BEGIN Task input
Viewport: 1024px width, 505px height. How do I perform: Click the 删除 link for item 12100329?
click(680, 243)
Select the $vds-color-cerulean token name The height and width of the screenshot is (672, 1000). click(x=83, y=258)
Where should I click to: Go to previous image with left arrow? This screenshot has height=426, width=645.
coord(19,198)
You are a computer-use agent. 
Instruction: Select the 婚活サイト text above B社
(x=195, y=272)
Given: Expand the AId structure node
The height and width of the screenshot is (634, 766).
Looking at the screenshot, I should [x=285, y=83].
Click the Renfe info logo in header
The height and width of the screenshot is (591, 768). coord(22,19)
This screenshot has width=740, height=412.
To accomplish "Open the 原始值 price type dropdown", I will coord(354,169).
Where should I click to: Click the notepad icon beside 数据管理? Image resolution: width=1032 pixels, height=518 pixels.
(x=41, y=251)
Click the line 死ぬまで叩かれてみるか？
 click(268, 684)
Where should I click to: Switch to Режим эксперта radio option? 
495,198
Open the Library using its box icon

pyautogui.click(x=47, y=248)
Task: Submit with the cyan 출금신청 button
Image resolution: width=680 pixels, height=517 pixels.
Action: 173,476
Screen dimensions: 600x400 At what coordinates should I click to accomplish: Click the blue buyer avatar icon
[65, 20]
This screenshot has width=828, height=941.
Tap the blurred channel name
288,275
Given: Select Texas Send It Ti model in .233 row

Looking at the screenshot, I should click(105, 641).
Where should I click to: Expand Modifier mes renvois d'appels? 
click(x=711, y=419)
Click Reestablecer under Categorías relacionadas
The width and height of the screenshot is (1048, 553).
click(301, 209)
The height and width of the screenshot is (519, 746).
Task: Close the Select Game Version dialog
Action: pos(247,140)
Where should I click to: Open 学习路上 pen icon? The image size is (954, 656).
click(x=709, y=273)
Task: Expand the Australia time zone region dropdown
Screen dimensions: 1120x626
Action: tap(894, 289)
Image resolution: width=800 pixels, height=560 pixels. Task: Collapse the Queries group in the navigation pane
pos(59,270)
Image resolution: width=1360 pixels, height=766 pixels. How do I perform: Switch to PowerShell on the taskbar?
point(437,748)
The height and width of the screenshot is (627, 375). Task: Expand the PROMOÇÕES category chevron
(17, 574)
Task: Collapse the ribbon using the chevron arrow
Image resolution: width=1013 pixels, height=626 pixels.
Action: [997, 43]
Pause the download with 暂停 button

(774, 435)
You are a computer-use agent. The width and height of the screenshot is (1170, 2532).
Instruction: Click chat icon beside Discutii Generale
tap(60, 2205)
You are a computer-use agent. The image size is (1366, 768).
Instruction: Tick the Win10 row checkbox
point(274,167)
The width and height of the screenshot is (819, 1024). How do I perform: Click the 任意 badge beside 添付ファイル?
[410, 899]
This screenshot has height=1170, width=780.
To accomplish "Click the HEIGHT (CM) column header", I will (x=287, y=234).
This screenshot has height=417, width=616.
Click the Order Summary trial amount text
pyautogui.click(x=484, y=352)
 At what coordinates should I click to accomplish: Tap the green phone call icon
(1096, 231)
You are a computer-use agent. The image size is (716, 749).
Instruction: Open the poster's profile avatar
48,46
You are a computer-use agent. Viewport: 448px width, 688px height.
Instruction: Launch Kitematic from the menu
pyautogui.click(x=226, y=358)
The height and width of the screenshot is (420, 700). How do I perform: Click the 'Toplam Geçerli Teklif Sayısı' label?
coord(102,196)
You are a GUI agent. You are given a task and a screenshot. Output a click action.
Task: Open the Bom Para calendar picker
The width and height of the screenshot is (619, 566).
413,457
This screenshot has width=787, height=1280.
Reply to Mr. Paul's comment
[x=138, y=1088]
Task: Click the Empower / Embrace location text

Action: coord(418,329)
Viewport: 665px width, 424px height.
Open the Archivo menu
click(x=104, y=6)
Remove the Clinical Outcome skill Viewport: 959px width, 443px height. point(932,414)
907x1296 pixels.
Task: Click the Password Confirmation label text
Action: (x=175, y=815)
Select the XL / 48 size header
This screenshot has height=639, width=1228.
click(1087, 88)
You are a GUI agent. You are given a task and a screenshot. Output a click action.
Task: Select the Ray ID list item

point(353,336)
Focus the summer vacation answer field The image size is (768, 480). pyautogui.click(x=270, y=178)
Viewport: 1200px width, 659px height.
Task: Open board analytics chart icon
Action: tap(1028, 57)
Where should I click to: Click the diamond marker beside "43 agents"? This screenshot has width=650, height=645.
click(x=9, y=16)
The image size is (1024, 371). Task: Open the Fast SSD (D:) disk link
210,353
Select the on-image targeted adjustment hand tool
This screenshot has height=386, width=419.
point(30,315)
END Task input
### [Exercise details]
Each line of the records above that holds the word "dropdown" should be counted, and only the final number stated.

### [Your solution]
2